A tonic for these times of potentially profound changes.
Nancy Lindborg, U.S. Institute of Peace

Instead of the United States pulling back from the world or relying on military superiority to deter and defeat potential adversaries, Stares demonstrates that preventive engagement is a smarter and less expensive strategy to maintain America’s predominant global role. He outlines how the United States can use it to manage emerging security risks before they become dangerous threats requiring costly military responses, in the South China Sea, Ukraine, and beyond. Stares offers several examples, including when the United States reacted to the warnings of incipient dangers between India and Pakistan and served as mediator to defuse the conflict in early 1990. That same year the United States failed to heed the warning signs that Iraq was gearing up to invade Kuwait and was caught completely unprepared.

“The United States cannot afford to be either naively passive or impulsively reactive to emerging international challenges,” Stares concludes. It “has not only the most to gain by perpetuating the liberal international order but also arguably the most to lose if it mismanages this task.”

A Council on Foreign Relations Book

More on:

Conflict Prevention

U.S. Foreign Policy

Wars and Conflict

Educators: Access Teaching Notes for Preventive Engagement.

Reviews and Endorsements

It is with impressive breadth and depth that Stares applies his multilevel approach to preventive action. . . . Stares goes a step further than many grand strategy theorists by detailing plans for how this strategy could actually be implemented with committed political leadership and specific bureaucratic reforms. While the current U.S. administration is unlikely to listen, Stares’s argument and prescriptions could certainly play a role in shaping future grand strategy debates.

Political Science Quarterly

Stares offers a timely, much needed antidote to a more turbulent world: a comprehensive strategy, drawing on all aspects of American power, to prevent conflict and advance U.S. interests without draining our human or financial resources. Far from disengaging America from the world, Stares rightly advocates greater but smarter engagement. His book is a compelling argument that strength and wisdom must be flip sides of the same foreign policy coin.

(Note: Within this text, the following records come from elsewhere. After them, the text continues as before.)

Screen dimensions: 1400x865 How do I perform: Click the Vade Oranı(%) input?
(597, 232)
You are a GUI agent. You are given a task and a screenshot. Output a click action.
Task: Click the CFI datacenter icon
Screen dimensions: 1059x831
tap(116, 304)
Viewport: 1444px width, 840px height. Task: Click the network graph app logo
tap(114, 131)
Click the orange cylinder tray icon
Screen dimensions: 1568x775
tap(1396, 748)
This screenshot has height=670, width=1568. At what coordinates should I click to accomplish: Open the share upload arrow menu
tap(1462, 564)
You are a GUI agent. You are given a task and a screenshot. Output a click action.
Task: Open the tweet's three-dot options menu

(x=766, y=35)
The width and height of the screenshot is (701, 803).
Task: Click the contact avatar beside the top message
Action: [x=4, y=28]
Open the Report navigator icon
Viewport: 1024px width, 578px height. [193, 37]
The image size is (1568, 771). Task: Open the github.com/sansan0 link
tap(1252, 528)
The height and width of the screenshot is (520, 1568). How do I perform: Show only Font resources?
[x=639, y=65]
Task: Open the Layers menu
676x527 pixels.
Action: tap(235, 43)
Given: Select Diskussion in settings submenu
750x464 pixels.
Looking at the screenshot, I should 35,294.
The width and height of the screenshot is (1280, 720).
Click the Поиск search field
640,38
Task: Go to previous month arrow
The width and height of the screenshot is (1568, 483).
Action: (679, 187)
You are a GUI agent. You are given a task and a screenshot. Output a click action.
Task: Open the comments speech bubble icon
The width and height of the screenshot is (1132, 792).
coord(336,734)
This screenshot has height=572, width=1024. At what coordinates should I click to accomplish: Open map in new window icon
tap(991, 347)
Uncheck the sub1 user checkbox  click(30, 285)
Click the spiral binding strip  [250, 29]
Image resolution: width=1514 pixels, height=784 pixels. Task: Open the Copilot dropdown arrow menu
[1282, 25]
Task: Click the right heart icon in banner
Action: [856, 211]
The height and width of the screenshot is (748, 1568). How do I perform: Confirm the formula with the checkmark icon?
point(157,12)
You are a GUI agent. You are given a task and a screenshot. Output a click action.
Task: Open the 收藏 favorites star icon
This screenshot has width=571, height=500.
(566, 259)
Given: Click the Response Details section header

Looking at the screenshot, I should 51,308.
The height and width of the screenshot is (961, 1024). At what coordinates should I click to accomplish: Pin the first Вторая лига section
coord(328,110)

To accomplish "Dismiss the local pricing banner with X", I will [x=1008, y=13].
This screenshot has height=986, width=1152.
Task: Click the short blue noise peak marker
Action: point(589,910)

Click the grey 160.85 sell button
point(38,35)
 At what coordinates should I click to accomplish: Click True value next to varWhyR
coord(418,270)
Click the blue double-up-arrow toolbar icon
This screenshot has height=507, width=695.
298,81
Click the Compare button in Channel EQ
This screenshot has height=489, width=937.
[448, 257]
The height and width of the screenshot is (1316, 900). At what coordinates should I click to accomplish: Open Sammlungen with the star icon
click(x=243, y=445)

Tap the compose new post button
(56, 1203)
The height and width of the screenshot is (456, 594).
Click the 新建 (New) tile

Tony Blinken, Former U.S. Deputy Secretary of State

An erudite, elegant, extremely well informed, and very thoughtful explanation of current American grand strategy, this book provides specific, finite, and feasible recommendations for improving the U.S. government’s ability to anticipate and manage the latent risks of war.

Michael O’Hanlon, Senior Fellow, Brookings Institution

The liberal international order as we know it is in retreat. The rise of Russia and China, combined with America’s pullback and the uneven progress of globalization, have all shaken the foundations of our global political system—but as Paul B. Stares rightly points out, that doesn’t mean all is lost. If Americans and/or members of the Trump administration still harbor hope of keeping any semblance of U.S. primacy intact, Stares’ book is a good place to start.

Ian Bremmer, President and Founder, Eurasia Group

National security officials often prepare to fight the last war. In Preventive Engagement, Stares argues for doing more to prevent the next one. In an era when the United States is overcommitted and tensions are multiplying, learning to anticipate and head off trouble makes eminent good sense. Readers may not agree with all of Stares’ recommendations, but his systematic, lucid, and forward-looking perspective is a valuable contribution to the broader debate on America’s role in the world.

Stephen Walt, Robert and Renée Belfer Professor of International Affairs, Harvard University

Stares offers an optimistic—yet realistic and pragmatic—plan for using all elements of national power to better anticipate and mitigate global problems before they become unmanageable.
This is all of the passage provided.